[EXCERPTED DATA — start]

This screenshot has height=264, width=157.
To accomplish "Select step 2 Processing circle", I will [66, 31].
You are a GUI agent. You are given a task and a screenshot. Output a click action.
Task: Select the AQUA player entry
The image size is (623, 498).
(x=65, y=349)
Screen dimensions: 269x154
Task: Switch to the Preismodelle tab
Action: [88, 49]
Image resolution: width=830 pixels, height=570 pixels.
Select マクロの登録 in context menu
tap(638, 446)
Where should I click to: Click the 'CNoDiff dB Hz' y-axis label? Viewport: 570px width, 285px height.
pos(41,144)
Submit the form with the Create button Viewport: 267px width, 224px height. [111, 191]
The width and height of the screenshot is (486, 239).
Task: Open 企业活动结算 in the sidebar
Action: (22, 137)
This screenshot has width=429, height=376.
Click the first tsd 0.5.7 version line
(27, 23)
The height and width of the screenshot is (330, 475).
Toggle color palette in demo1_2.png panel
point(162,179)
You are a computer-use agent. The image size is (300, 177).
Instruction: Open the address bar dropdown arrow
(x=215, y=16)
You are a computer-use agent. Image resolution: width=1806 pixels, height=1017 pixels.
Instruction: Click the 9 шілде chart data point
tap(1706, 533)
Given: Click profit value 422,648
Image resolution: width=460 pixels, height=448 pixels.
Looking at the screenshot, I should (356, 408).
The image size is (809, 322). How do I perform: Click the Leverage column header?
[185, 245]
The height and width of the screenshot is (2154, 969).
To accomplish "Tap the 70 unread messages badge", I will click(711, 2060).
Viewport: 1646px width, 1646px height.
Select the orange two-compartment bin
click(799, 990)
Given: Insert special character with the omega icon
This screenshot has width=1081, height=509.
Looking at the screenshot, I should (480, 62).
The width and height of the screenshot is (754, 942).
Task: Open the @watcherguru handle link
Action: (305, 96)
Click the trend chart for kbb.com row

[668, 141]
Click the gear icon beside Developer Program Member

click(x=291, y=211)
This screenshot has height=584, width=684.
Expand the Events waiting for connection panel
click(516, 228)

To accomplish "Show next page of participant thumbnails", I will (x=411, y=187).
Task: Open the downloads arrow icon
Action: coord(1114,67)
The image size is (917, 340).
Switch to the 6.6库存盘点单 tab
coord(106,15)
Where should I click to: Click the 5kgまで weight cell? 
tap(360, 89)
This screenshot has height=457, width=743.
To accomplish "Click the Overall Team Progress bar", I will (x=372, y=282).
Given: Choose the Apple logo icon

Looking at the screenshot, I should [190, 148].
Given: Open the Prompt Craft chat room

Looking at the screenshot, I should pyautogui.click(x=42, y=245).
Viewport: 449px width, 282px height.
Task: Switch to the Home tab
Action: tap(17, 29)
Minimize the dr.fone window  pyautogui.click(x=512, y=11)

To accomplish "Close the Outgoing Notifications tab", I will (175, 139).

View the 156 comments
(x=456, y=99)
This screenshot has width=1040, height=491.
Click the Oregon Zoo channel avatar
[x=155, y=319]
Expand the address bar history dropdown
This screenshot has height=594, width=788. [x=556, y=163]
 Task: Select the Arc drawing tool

[EXCERPTED DATA — finish]

→ **WHAT IS NEEDED**
A word-for-word copy of the data above is the goal, so set it all down again.

→ **SOLUTION TO THIS TASK**
This screenshot has height=264, width=157.
To accomplish "Select step 2 Processing circle", I will [66, 31].
You are a GUI agent. You are given a task and a screenshot. Output a click action.
Task: Select the AQUA player entry
The image size is (623, 498).
(x=65, y=349)
Screen dimensions: 269x154
Task: Switch to the Preismodelle tab
Action: [88, 49]
Image resolution: width=830 pixels, height=570 pixels.
Select マクロの登録 in context menu
tap(638, 446)
Where should I click to: Click the 'CNoDiff dB Hz' y-axis label? Viewport: 570px width, 285px height.
pos(41,144)
Submit the form with the Create button Viewport: 267px width, 224px height. [111, 191]
The width and height of the screenshot is (486, 239).
Task: Open 企业活动结算 in the sidebar
Action: (22, 137)
This screenshot has width=429, height=376.
Click the first tsd 0.5.7 version line
(27, 23)
The height and width of the screenshot is (330, 475).
Toggle color palette in demo1_2.png panel
point(162,179)
You are a computer-use agent. The image size is (300, 177).
Instruction: Open the address bar dropdown arrow
(x=215, y=16)
You are a computer-use agent. Image resolution: width=1806 pixels, height=1017 pixels.
Instruction: Click the 9 шілде chart data point
tap(1706, 533)
Given: Click profit value 422,648
Image resolution: width=460 pixels, height=448 pixels.
Looking at the screenshot, I should (356, 408).
The image size is (809, 322). How do I perform: Click the Leverage column header?
[185, 245]
The height and width of the screenshot is (2154, 969).
To accomplish "Tap the 70 unread messages badge", I will click(711, 2060).
Viewport: 1646px width, 1646px height.
Select the orange two-compartment bin
click(799, 990)
Given: Insert special character with the omega icon
This screenshot has width=1081, height=509.
Looking at the screenshot, I should (480, 62).
The width and height of the screenshot is (754, 942).
Task: Open the @watcherguru handle link
Action: (305, 96)
Click the trend chart for kbb.com row

[668, 141]
Click the gear icon beside Developer Program Member

click(x=291, y=211)
This screenshot has height=584, width=684.
Expand the Events waiting for connection panel
click(516, 228)

To accomplish "Show next page of participant thumbnails", I will (x=411, y=187).
Task: Open the downloads arrow icon
Action: coord(1114,67)
The image size is (917, 340).
Switch to the 6.6库存盘点单 tab
coord(106,15)
Where should I click to: Click the 5kgまで weight cell? 
tap(360, 89)
This screenshot has height=457, width=743.
To accomplish "Click the Overall Team Progress bar", I will (x=372, y=282).
Given: Choose the Apple logo icon

Looking at the screenshot, I should [190, 148].
Given: Open the Prompt Craft chat room

Looking at the screenshot, I should pyautogui.click(x=42, y=245).
Viewport: 449px width, 282px height.
Task: Switch to the Home tab
Action: tap(17, 29)
Minimize the dr.fone window  pyautogui.click(x=512, y=11)

To accomplish "Close the Outgoing Notifications tab", I will (175, 139).

View the 156 comments
(x=456, y=99)
This screenshot has width=1040, height=491.
Click the Oregon Zoo channel avatar
[x=155, y=319]
Expand the address bar history dropdown
This screenshot has height=594, width=788. [x=556, y=163]
 Task: Select the Arc drawing tool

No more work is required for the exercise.